Die DVU des Münchner Rechtspopulisten Dr. Gerhard Frey ging vor allem in der abgewirtschafteten Hafenstadt Bremerhafen auf Stimmenfang, in der die Arbeitslosigkeit schon über 18% liegt. Die Tatsache, daß diese Gruppierung ins Parlament einzog, obwohl sie sich gerade auch in Bremen als Skandalpartei gezeigt hatte (bei der Bürgerschaftswahl 1991 zog die DVU mit über sechs Prozent und 6 Abgeordneten ins Parlament ein, doch nach übler Vetternwirtschaft und persönlicher Bereicherung brach die Fraktion nach kurzer Zeit auseinander) und eigentlich als diskreditiert galt, zeigt, was passiert, wenn die soziale Frage den Rechten überlassen bleibt.

Henning Scherf wurde vor vier Jahren Regierungschef in Bremen und löste seinen glücklosen Vorgänger Klaus Wedemeier ab, der mit seiner "Ampelkoalition" aus SPD, FDP und Grünen gescheitert war.

Scherf galt bis dahin als ein Vorzeigelinker in seiner Partei, und trat 1995 für eine Rot-Grüne Koalition ein.
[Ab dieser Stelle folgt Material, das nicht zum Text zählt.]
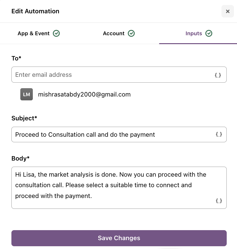The image size is (237, 249).
Task: Save changes to the automation
Action: click(x=119, y=238)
Die Parteimehrheit wollte jedoch eine große Koalition. Der Sohn einer evangelischen Drogistenfamilie, die unter den Nazis verfolgt wurde, nahm an der Blockade des US-Raketenlagers Mutlangen teil und half den Sandinisten in Nicaragua bei der Kaffeeernte. 1980 beteiligte sich Scherf, obwohl er schon Senator für Jugend und Soziales war, noch als Demonstrant gegen ein Rekrutengelöbnis der Bundeswehr im Weserstadion, bei dem es zu schweren Auseinandersetzungen und Straßenschlachten kam. Auch im diesjährigen Krieg gegen Jugoslawien gehört der Kriegsdienstverweigerer Scherf zu den Kritikern in seiner Partei.

Der 2,04 m große Jurist, der morgens mit dem Fahrrad zur Arbeit kommt und dessen Markenzeichen das "ständige Umarmen aller sich in Reichweite befindenden Personen" ist, ist seit beinahe 30 Jahren in der Bürgerschaft und führte unzählige Ressorts als zuständiger Senator und überstand in dieser Eigenschaft fünf Untersuchungsausschüsse und drei Mißtrauensvoten. Zuvor arbeitete er als Rechts- und auch als Staatsanwalt.

Seine "soziale Ader" ist in den vergangenen Jahren aber einem kühlen wirtschaftsorientierten Realismus gewichen. Er hielt Reden zum Thema Globalisierung und kam zu dem Schluß, den Standort Bremen in der Weltwirtschaft wettbewerbsfähig machen zu müssen. Diesem Ziel wurde alles untergeordnet. Über auffällig gewordene Ausländer sagt er heute: "Wer sich hier kriminell verhält, (...) fliegt raus."